Blood coagulation Flashcards
What is blood coagulation?
Forming a tough protein ‘coagulum’ of fibrin
How does vasoconstriction occur?
Neural sympathetic input
Myogenic response
Endothelin
Platelet TXA2 + serotonin
What produces endothelin?
Damaged endothelium
Which usually keeps blood from coagulating?

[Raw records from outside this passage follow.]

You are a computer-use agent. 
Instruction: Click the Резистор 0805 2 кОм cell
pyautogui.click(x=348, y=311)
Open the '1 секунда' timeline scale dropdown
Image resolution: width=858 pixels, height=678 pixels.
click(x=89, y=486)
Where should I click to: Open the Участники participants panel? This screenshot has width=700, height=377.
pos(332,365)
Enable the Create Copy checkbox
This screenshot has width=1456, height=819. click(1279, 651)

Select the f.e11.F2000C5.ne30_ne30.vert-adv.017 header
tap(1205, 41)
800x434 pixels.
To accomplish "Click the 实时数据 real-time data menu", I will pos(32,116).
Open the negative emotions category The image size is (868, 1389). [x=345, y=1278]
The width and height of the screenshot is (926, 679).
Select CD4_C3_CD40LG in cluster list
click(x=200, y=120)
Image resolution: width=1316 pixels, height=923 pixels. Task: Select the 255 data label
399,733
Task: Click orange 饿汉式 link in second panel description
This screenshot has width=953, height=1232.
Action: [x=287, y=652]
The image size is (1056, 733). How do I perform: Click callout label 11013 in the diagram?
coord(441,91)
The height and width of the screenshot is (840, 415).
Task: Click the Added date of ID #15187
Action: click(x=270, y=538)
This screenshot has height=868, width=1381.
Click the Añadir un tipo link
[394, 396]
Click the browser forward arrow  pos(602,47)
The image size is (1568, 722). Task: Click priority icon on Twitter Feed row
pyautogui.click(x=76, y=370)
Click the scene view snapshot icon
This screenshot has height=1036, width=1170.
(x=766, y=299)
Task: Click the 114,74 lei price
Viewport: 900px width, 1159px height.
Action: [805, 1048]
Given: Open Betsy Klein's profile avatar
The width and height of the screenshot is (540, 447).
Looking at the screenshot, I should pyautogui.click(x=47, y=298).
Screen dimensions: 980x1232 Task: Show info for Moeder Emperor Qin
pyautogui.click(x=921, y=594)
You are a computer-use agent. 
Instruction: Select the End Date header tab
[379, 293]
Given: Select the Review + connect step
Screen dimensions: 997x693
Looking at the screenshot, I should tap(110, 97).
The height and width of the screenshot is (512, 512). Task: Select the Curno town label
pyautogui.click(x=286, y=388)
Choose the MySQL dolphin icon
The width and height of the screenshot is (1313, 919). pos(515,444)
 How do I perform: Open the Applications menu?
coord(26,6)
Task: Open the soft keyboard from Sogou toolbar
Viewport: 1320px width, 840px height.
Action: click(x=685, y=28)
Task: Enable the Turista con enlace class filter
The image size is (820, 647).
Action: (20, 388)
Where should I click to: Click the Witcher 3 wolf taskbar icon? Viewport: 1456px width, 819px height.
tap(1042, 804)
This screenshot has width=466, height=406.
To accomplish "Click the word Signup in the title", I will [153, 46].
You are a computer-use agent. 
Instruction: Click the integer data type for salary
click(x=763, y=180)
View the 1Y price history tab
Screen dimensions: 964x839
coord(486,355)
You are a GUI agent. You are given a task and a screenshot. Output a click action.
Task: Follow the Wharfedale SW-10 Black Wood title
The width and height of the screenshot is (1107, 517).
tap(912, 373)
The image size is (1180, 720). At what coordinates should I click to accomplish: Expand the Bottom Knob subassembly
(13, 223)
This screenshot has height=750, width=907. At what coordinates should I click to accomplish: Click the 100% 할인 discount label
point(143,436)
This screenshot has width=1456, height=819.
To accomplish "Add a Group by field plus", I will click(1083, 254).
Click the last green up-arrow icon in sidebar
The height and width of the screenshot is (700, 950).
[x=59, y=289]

NO, prostacycline, antithrombin, protein C + S
Which factors does antithrombin inhibit?
2, 9 , 10
Which factors does protein C inhibit?
5 and 8
What is von willebrand factor?
Released from endothelial cells when they are injured
Binds to other platelets
What platelet receptor binds vWF?
glycoprotein1b
Which is released with platelet granule release + functions (hint 3)?
ADP
TXA2
Serotonin
First two - activate more platelets
Last two - vasoconstrict
How do platelets bind together?
Via their GpIIb/IIIa receptors, which are branched by fibrinogen/vWF
What are the five steps of stopping bleeding?
1) vascular spasm
2) Platelet plug
3) Coagulation cascade
4) Retraction + repair
5) Fibrinolysis
What does heparin do do?
Acts to activate antithrombin, which inhibits factors 2 (thrombin), 9, 10
What does clopidergral do?
ADP receptor inhibitor
What does aspirin do?
blocks TXA2 production (both activates other platelets + vasoconstrictor)
What does factor 13 do?
Crosslinks fibrin via transamidation, creating a fibrin mesh which overlays the platelet plug
How does dabigatrin work?
Direct thrombin inhibitor (factor II)
What are the other names for factor 1, 2 ,3
1= fibrinogen/fibrin
2 = prothrombin/thrombin
3= tissue factor
Are the extrinsic + intrinsic pathways really seperate?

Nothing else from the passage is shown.